→ Records for the task
--- START ---

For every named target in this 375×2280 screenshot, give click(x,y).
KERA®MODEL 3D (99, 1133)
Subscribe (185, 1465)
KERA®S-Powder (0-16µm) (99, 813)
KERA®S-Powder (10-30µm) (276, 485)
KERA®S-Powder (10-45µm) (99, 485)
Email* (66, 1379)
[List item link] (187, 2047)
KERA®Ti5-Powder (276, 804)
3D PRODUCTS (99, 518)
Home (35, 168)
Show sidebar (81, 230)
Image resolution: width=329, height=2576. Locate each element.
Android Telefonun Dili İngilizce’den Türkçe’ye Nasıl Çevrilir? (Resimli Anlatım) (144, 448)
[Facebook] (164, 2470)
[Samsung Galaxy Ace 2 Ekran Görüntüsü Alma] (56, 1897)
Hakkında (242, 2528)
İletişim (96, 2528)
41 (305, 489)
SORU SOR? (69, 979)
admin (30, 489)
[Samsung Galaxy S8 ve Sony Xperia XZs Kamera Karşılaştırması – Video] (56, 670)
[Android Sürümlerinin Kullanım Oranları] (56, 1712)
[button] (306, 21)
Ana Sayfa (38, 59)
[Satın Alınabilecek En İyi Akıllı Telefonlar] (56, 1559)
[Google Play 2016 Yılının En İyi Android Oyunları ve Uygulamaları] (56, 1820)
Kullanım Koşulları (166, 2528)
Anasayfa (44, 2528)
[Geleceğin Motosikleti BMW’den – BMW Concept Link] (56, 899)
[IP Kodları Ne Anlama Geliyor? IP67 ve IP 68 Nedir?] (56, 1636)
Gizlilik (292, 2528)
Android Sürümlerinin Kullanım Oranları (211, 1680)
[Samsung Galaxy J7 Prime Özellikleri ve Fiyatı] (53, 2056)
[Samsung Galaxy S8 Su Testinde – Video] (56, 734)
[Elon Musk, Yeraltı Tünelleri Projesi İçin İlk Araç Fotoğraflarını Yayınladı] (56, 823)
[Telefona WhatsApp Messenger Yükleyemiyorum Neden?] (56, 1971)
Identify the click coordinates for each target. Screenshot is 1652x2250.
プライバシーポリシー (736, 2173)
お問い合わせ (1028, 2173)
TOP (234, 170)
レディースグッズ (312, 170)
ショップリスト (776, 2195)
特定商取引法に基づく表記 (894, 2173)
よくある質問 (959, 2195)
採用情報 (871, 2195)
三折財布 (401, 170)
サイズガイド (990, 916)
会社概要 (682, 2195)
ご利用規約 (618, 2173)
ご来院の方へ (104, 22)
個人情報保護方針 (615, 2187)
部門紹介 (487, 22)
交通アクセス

--- END ---

→ Problem requirements
Write out exactly the lines above from the line with "[Android Sürümlerinin Kullanım" through the line with "[Geleceğin Motosikleti BMW’den", both of them included, and leave out all other lines.

→ Problem solution
[Android Sürümlerinin Kullanım Oranları] (56, 1712)
[button] (306, 21)
Ana Sayfa (38, 59)
[Satın Alınabilecek En İyi Akıllı Telefonlar] (56, 1559)
[Google Play 2016 Yılının En İyi Android Oyunları ve Uygulamaları] (56, 1820)
Kullanım Koşulları (166, 2528)
Anasayfa (44, 2528)
[Geleceğin Motosikleti BMW’den – BMW Concept Link] (56, 899)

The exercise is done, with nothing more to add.